Each an eight page fold out hard-board book, this set of four books, Peek-a-Book by Kaori Takahashi has been very well conceptualized and designed. One of the books deals with a friend’s birthday and is called Birthday Surprise. As you unfold the sturdy hard-board colourfully illustrated pages one by one, you start from your own home and come across a friend with a balloon on the way, then a balloon-seller’s shop, a baker’s store with cakes and sweetmeats, and more friends join you, and then a patch of wild flowers, till you reach this friend’s house and all of you cry out aloud ‘HAPPY BIRTHDAY’!

Another one titled Who’s Hungry? unfolds in the opposite direction. It goes up and up and then you find the long-necked giraffe munching away on leaves and fruits!

The third one is called The Tree and it too opens out upwards like the giraffe book, and as you go along, you discover the many little animals and birds who live on that tree—mostly hidden from our otherwise non-observant eyes. The fourth and last one titled Boo! and is the perfect peek-a-boo book that has many characters with hidden faces who ‘Boo’ at you as soon as you turn the page!

Wordless, with powerful images that speak to the young minds, these books cross the boundaries of language and can be enjoyed by toddlers anywhere. The art-work is very evocative and the book production just right for the age where a long-lasting friendship with books can start taking roots. These books should be part of the essential kit of every aanganwadi and early childhood care centre.

The pack says Set 01, so we can hope and wait eagerly for the next sets to arrive!

Tail Tale  is quite simple—a cat is attracted to the many tails in other animals around her. She finds her own to be very unruly and tricky and instead wants the one the dog has, the one the mouse has, the one the pig has, then even the one the snake has! And each time she faces some simple realities of how each of their tails is as mundane as a straight line, or a bangle, or a squiggle and so on. Until, she sees a magical, shiny, silky tail of some animal—in the waters—and comes out to the other side with her own shiny and swishy tail—no less than the best!
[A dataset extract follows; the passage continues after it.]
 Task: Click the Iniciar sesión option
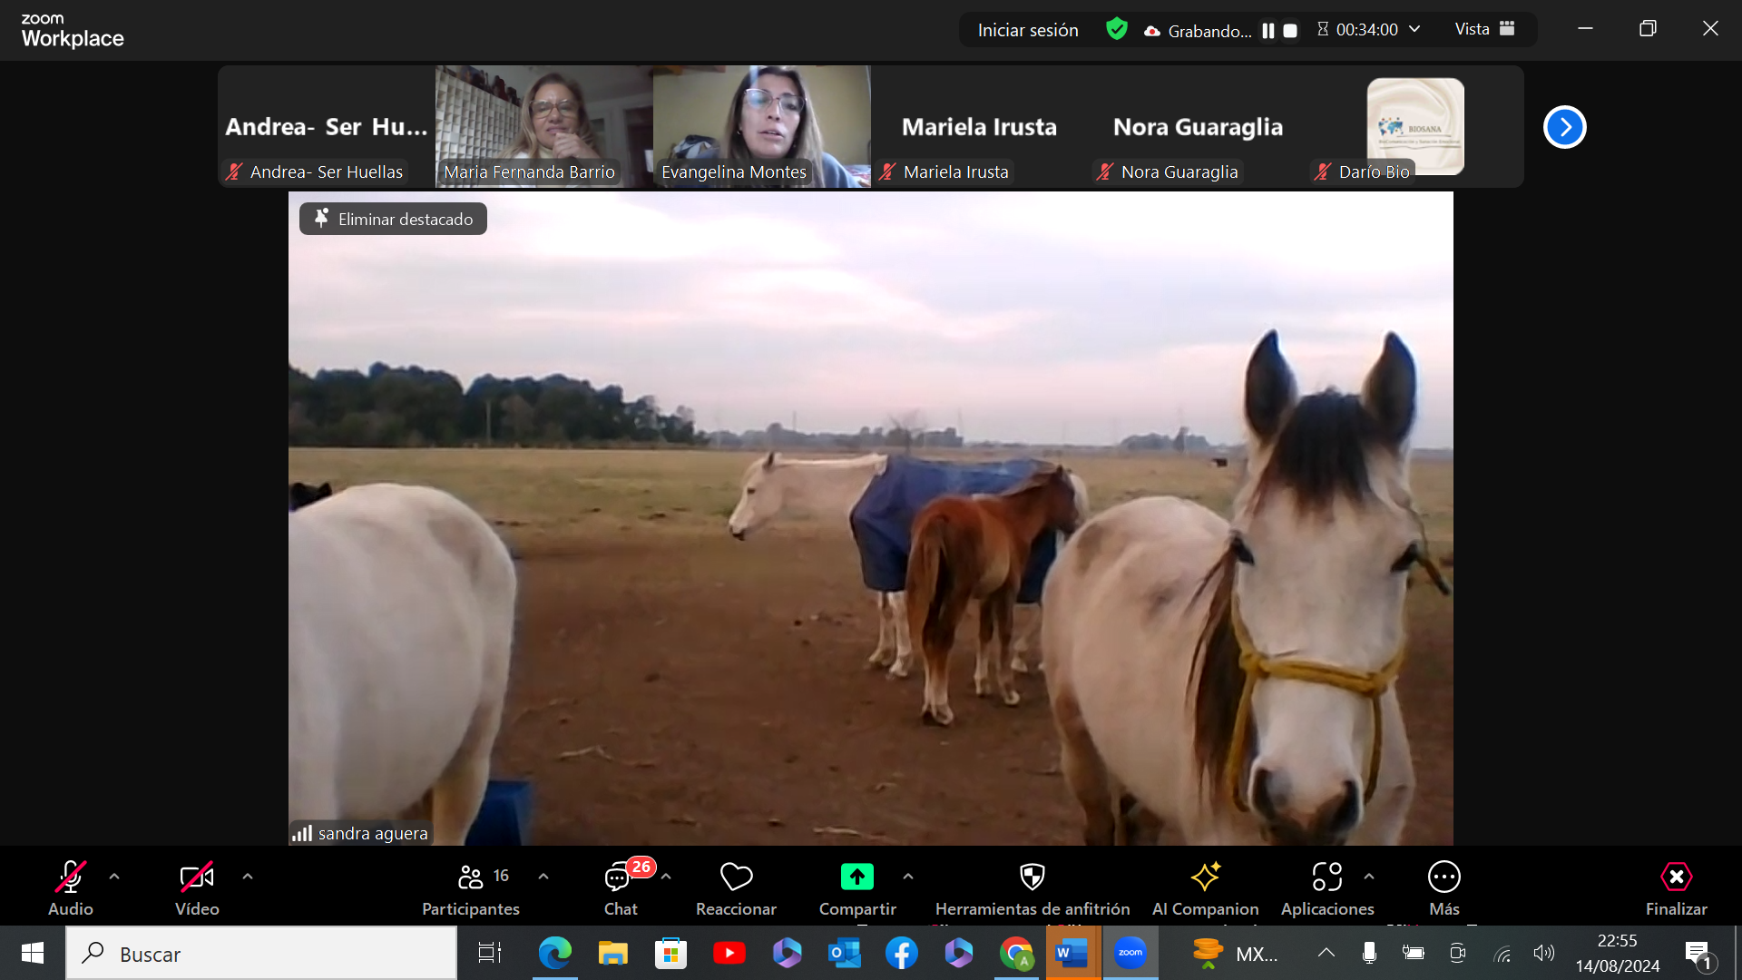pos(1028,30)
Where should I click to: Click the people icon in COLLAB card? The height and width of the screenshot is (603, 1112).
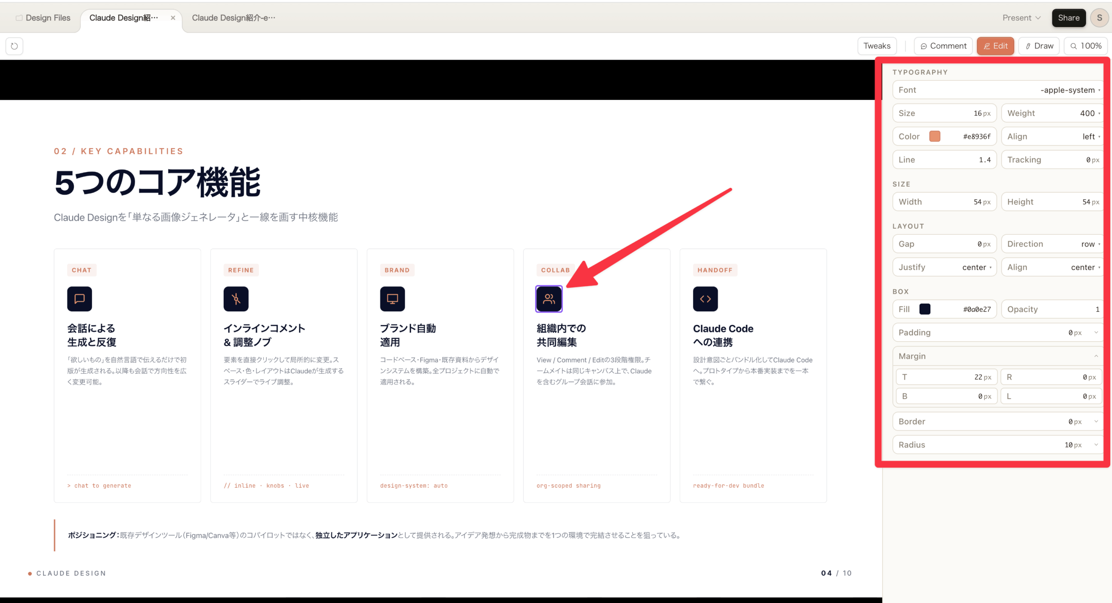click(x=549, y=299)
And that’s where the simplicity ends, and what begins in the form of telling of this tale in words and images and an interplay of the two is PURE MAGIC! The tale is set in verse–in quirky quintains and quartets, playfully woven—as playfully as a cat’s tail that all cat-lovers can vouch for. ABCCB and ABCB, the rhythm goes, and as you read along, the tail is sure to rub your funny bone with its humorous and lively antics. It is another one of Anushka Ravishankar’s best books. Although comparisons may not be the best way to compliment poets and authors, I think I should risk it and go public with my long-time privately nurtured thought. I proclaim Anushka as the future Roald Dahl of Indian English children’s literature. And this book certainly takes her one huge notch closer! I just wait eagerly for her to churn out some longer tales, with some more twists and turns—in verse.